KSPModdingLibs/KSPCommunityFixes

ISP upgrades incorrectly applied on some MOLE engines

gotmachine opened this issue · 1 comments

Repro setup :

  • KSP 1.12.5
  • KSPCF 1.29.0
  • MOLE 1.27 + "Pristine Play mode"

Some MOLE engines ("WB-2 Corvette", "LV-T270 Fulcrum"...) have stock upgrades defined, notably an ISP upgrade applied at the precision propulsion node. With KSPCF installed, these upgrades somehow result in an ISP of 0.001 once applied.

Debugging indeed show that on the PartModule.ApplyUpgradeNode() call, the following node is being applied to the module :

{CURRENTUPGRADE
{
	name__ = CorvetteISP1
	description__ = ISP: 85 (ASL) - 350 (Vac.)
	techRequired__ = propulsionSystems
	maxThrust = 250
	atmosphereCurve
	{
		key = 7 0.001
	}
}
}

However, the node referenced in the upgrade is correct :

{UPGRADE
{
	name__ = CorvetteISP1
	description__ = ISP: 85 (ASL) - 350 (Vac.)
	techRequired__ = propulsionSystems
	atmosphereCurve
	{
		key = 0 350
		key = 1 85
		key = 7 0.001
	}
}
}

The incorrect node is the result of a ConfigNode.CopyTo() call (with overwrite: true), when the upgrade node is copied to the node effectively applied on the PM. KSPCF indeed patches the ConfigNode.CopyToRecursive() method, so I guess we have a bug in there involving multiple same-name values.
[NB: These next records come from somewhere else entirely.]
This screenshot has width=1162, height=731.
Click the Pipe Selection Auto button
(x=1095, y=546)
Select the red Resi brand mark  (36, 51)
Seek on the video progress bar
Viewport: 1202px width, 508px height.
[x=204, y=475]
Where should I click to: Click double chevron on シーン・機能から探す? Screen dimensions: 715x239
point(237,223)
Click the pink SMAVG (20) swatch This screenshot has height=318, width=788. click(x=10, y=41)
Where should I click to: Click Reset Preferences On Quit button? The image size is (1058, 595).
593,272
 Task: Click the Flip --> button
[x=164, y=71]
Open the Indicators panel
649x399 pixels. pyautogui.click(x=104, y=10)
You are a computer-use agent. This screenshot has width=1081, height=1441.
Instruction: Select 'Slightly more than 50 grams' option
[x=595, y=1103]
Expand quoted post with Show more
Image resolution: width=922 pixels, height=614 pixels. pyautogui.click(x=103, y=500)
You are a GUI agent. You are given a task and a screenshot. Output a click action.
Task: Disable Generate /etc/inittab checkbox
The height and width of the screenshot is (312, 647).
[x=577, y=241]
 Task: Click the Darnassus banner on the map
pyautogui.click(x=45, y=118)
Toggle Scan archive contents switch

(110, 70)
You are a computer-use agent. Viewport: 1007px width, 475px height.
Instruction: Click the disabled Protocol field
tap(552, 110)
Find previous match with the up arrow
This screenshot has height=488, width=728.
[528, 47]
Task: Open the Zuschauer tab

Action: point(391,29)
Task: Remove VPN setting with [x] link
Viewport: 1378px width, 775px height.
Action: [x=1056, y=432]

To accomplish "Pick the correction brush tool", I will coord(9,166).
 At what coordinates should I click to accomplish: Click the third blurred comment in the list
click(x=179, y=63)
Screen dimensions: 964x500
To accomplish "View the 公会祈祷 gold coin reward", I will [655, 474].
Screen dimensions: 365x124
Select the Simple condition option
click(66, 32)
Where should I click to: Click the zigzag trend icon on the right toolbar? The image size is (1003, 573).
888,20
This piece of code does indeed looks quite sketchy :

if (node._values.values[j].name == value.name)
{
v = node._values.values[j];
v.value = value.value;
v.comment = value.comment;
break;
}

The bug is actually here:
https://github.com/KSPModdingLibs/KSPCommunityFixes/blob/master/KSPCommunityFixes/Performance/ConfigNodePerf.cs#L375-L384

            for (int i = 0, iC = __instance._nodes.nodes.Count; i < iC; ++i)
            {
                ConfigNode sub = __instance.nodes[i];
                if (overwrite)
                {
                    node._nodes.RemoveNode(sub.name);
                }
                ConfigNode newNode = new ConfigNode(string.Empty); // will be set above when we recurse.
                node._nodes.nodes.Add(newNode);
                ConfigNode_CopyToRecursive_Prefix(sub, newNode, overwrite);
            }

In particular, the fact that we recurse passing overwrite. Stock does not. However, stock is subject to a different bug, wherein copying a node without overwrite will lead to duplicate subnodes rather than merged subnodes. Well, that's not necessarily a bug, but either way it's probably behavior we need to retain.